Sex trafficking and child sex tourism are problems in Syria.

==History==
During the era of slavery in Syria prostitution was connected to slavery. The Islamic Law formally prohibited prostitution. However, since
the principle of concubinage in Islam in Islamic Law allowed a man to have sexual intercourse with his female slave, prostitution was practiced by a pimp selling his female slave on the slave market to a client, who was allowed to have intercourse with her as her new owner, and who then returned his ownership to her pimp on the pretext of discontent after having had intercourse with her, which was a legal and accepted method for prostitution in the Islamic world.

Ismail al-Jazari (1136–1206) describes a Damascus procuress in his writings. She recruited women for work as prostitutes at weddings. She took the women to a safe place out of town where her husband was the pimp. Eventually they were arrested. The woman confessed during torture and was strangled. The husband fled and was never caught.

In Ottoman Syria prostitution (of free women) was tolerated. By the 18th-century, local Ottoman authorities in the Ottoman Empire, such as in Damascus in Syria and in Egypt, had begun to tolerate clandestine prostitution of free women in exchange for taxation.

Under the French Mandate (1923−1946), there was a system of legal and regulated prostitution . At the beginning of the Mandate 742 prostitutes were registered, but it is thought the actual number was much higher.

From 2003 onward, many women fleeing from the war in Iraq were practising underworld prostitution for living. Some sources claim up to 50 thousand Iraqi refugee women in Syria, many of them are recent widows or orphans with no professional qualification, started prostitution as the only source for earning a living.

==Sex tourism==
In the 2000s, the country was a destination for sex tourism by the Arab world, particularly Saudi Arabia. The large number of Iraqi women and children who were forced to turn to prostitution to survive, or were trafficked, ensured a large number of prostitutes were available for tourists.

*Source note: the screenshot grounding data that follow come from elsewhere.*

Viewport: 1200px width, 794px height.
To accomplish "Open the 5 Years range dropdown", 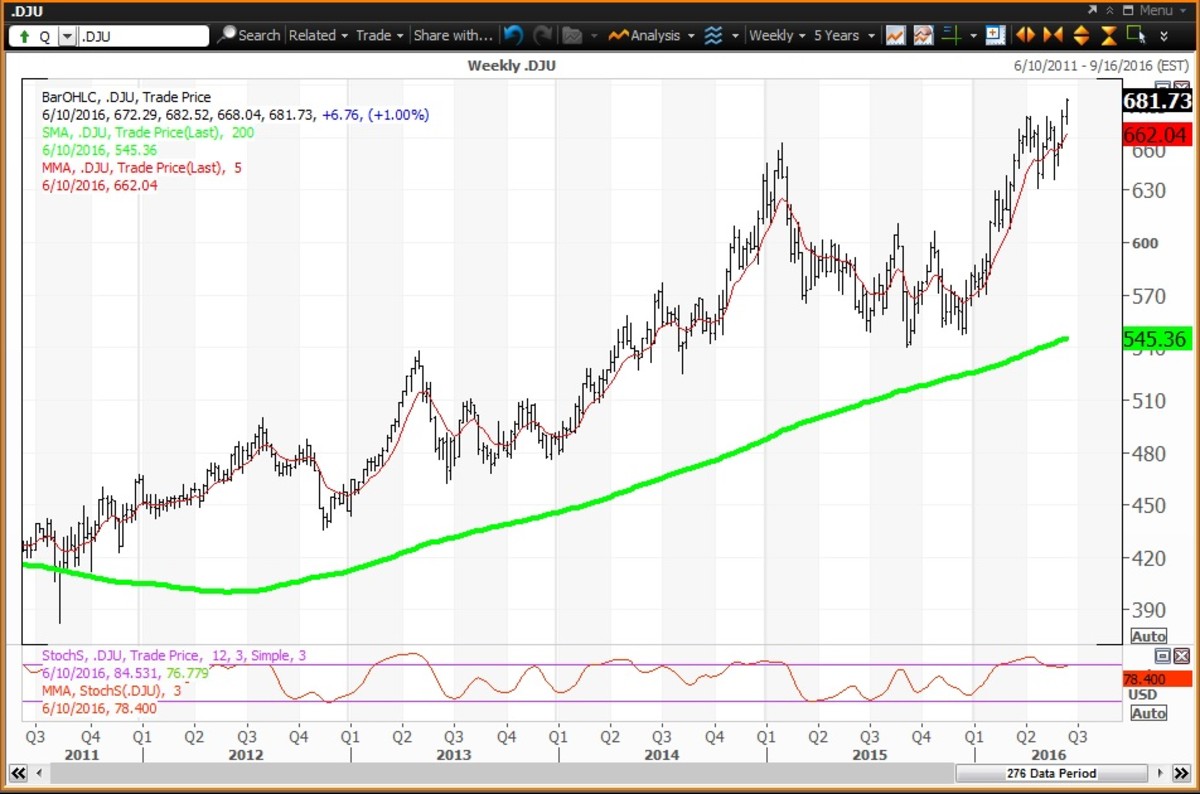I will coord(843,35).
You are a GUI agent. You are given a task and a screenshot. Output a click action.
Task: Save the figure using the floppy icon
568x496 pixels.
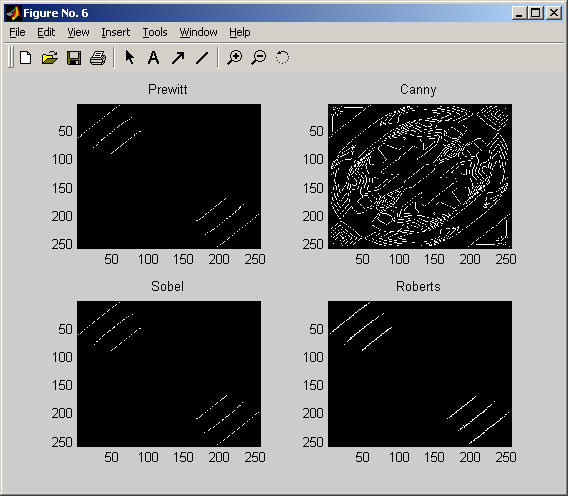74,58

In the Saidnaya suburb of Damascus, there were over 100 'tourist clubs' where mainly underage girls mostly of iraqi descent were available.

After the start of the civil war, tourism dropped off.

==Sex trafficking==

Syria is a source and destination country for women, and children subjected to sex trafficking. The situation in Syria continues to deteriorate amid the ongoing civil war. More than half of Syria's pre-war population of 23 million has been displaced; as of March 2017, five million have fled to neighbouring countries and, as of December 2016, roughly 6.3 million are internally displaced. Syrians, both those that remain in the country and refugees in neighbouring countries, continue to be highly vulnerable to trafficking.

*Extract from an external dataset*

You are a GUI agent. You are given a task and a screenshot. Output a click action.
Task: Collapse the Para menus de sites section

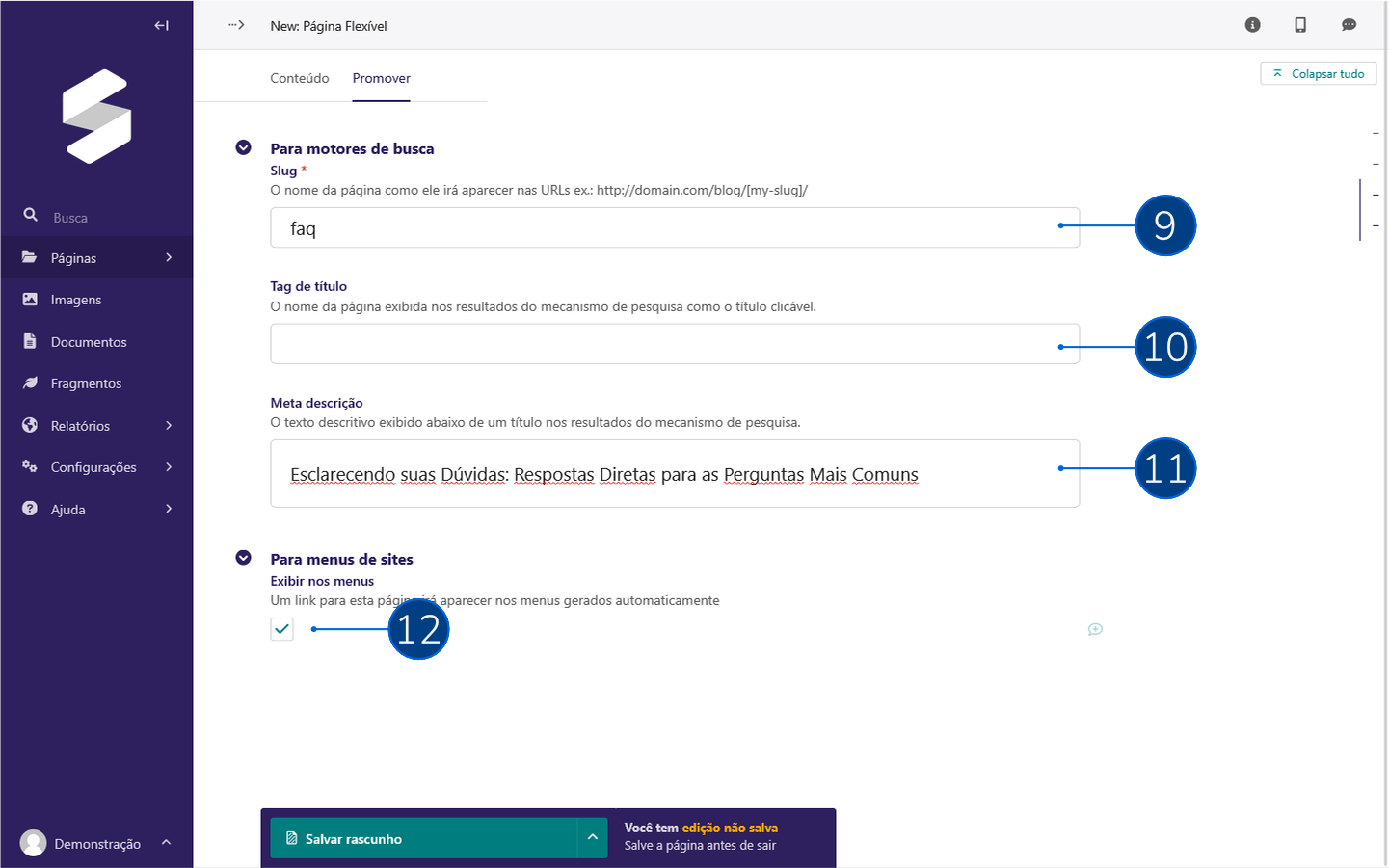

In March 2016, the media reported that women from Nepal and Bangladesh were forced to work in the sex industry in Syria. In June 2014, ISIS announced the establishment of an Islamic "Caliphate" in Iraq and Syria. ISIS routinely forces Syrian girls to undergo virginity tests before trading them in "slave bazaars" and sending them to various Syrian provinces and other countries for sexual slavery. ISIS incursion into Assyrian villages in the northeastern province of Al-Hasaka, captured as many as 30 Assyrian Christian women and forced them into sexual slavery.

The Syrian refugee population is highly vulnerable to trafficking in neighbouring countries, particularly Jordan, Lebanon, Iraq, and Turkey. Syrian refugee women and girls are vulnerable to forced or "temporary marriages"—for the purpose of prostitution and other forms of exploitation, and sex trafficking in refugee camps, in Jordan, and cities in the Iraqi Kurdistan Region (IKR), including Sulaymaniyah. In Baghdad, Basrah, and other cities in southern Iraq, reports from 2015 indicated some Syrian refugee women were forced into prostitution by a trafficking network in hotels and brothels after agents of the network promised to resettle them from the IKR. In Turkey and Lebanon, reports continue of illicit prostitution rings of Syrian refugee women and girls, which are administered by local men, while the Lebanese police issued reports in 2014 detailing the sale of Syrian refugee women by local men. LGBTI persons among the Syrian refugee population in Lebanon are reportedly vulnerable to sex trafficking by Lebanese pimps.

The United States Department of State Office to Monitor and Combat Trafficking in Persons ranks Syria as a 'Tier 3' country.